La recherche, le développement et l’innovation sont primordiaux pour le développement économique de Maurice, avec des effets multiplicateurs sur tous les secteurs de l’économie. Comme le démontre le dernier rapport du Global Innovation Index du WIPO, Maurice est classée 53e avec seulement 0,18% de la part des dépenses en recherche et développement. En comparaison, Singapour dépense 2% de son PIB, la France est à 2,26% et l’Allemagne à 2,84%. La génération de droits de propriété intellectuelle (PI) à Maurice et sa commercialisation sont aujourd’hui très faibles. Selon les dernières données statistiques de l’IP Office, en 2016, seulement quatre nouveaux brevets et 19 dessins industriels ont été enregistrés, tandis que les marques restent aujourd’hui la plus grande source de protection de la propriété intellectuelle, avec plus de 1 925 nouvelles marques enregistrées. Depuis 2015, nous avons recommandé la mise en place d’un projet de loi révisé sur la propriété industrielle, qui prévoit l’adhésion de Maurice à un certain nombre de protocoles internationaux de propriété intellectuelle, notamment le Protocole de Madrid, le Traité sur les sociétés de brevets (PCT) et l’Arrangement de La Haye. Nous sommes heureux de noter que le projet de loi sera présenté au Parlement la semaine prochaine. Nous sommes en train de finaliser la mise en place d’une plateforme de transfert accéléré de technologies dans le domaine de l’innovation à la Chambre, avec l’aide de l’Union européenne. Nous travaillerons avec notre vaste réseau de chambres à travers le monde et des partenaires internationaux comme l’Enterprise Europe Network ou l’Innovate UK sur ce projet. Nous croyons fermement qu’avec des niveaux d’innovation et de technologie plus élevés, les entreprises mauriciennes pourront se réinventer et produire des produits et services haut de gamme et innovants.

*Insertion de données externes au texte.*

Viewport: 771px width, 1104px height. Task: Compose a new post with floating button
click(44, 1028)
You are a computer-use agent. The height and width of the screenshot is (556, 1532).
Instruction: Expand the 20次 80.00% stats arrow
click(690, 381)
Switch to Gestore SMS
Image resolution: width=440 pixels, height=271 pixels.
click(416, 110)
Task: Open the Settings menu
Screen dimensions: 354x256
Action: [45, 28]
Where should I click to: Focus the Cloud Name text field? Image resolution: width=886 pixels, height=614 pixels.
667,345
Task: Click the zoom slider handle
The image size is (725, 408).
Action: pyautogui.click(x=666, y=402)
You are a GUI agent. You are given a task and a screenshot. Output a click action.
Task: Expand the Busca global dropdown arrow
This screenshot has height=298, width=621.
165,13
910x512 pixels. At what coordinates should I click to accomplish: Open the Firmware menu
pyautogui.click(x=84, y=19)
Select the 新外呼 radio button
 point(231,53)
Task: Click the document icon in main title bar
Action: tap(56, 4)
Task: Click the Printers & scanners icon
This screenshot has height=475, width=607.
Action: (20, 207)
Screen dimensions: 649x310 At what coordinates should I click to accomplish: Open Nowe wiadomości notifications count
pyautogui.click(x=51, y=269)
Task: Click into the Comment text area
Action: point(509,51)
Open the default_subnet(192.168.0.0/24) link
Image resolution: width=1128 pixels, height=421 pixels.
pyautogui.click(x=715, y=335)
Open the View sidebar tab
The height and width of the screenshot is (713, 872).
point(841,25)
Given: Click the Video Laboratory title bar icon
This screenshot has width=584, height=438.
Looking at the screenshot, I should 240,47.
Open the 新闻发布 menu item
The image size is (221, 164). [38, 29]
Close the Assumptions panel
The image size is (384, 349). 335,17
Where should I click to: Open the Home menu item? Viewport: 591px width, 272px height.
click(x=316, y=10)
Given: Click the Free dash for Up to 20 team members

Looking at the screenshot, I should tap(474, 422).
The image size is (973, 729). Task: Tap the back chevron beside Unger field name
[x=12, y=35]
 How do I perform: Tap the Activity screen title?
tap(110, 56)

Le ministre des Affaires étrangères souhaite que le secteur privé s’ouvre davantage sur la région et s’intéresse plus à l’économie océanique…

Il n’a pas tort. Les opportunités sont effectivement énormes avec la signature de l’African Continental Free Trade Area et celle de la zone de libre-échange avec la Chine. Pour être une véritable passerelle entre l’Asie et l’Afrique, nous allons renforcer le partenariat public/privé avec les pays du COMESA à travers notre présence sur le COMESA Business Council mais aussi via nos commissions jointes avec le Kenya et la Tanzanie. Sur le plan régional, la MCCI renforcera ses implications dans l’Union des Chambres de commerce et d’industrie de l’océan Indien et ses relations bilatérales avec La Réunion et les Seychelles. L’économie océanique a aussi un fort potentiel pour Maurice. Nos 2,9 millions de km2 de zone d’exclusive économique font que nous sommes en réalité une économie océanique plus grande que nous le pensons. Nous sommes le 20e pays le plus grand mondialement quand nous mesurons notre zone d’exclusivité économique.

À l’approche de la présentation du budget, quelles sont vos attentes ?

Nous allons bientôt organiser des ateliers de travail sectoriels pour recenser les attentes de nos membres et des opérateurs face aux défis et nous soumettrons, comme dans le passé, un mémorandum complet au ministère des Finances, qui reprendra nos analyses économiques.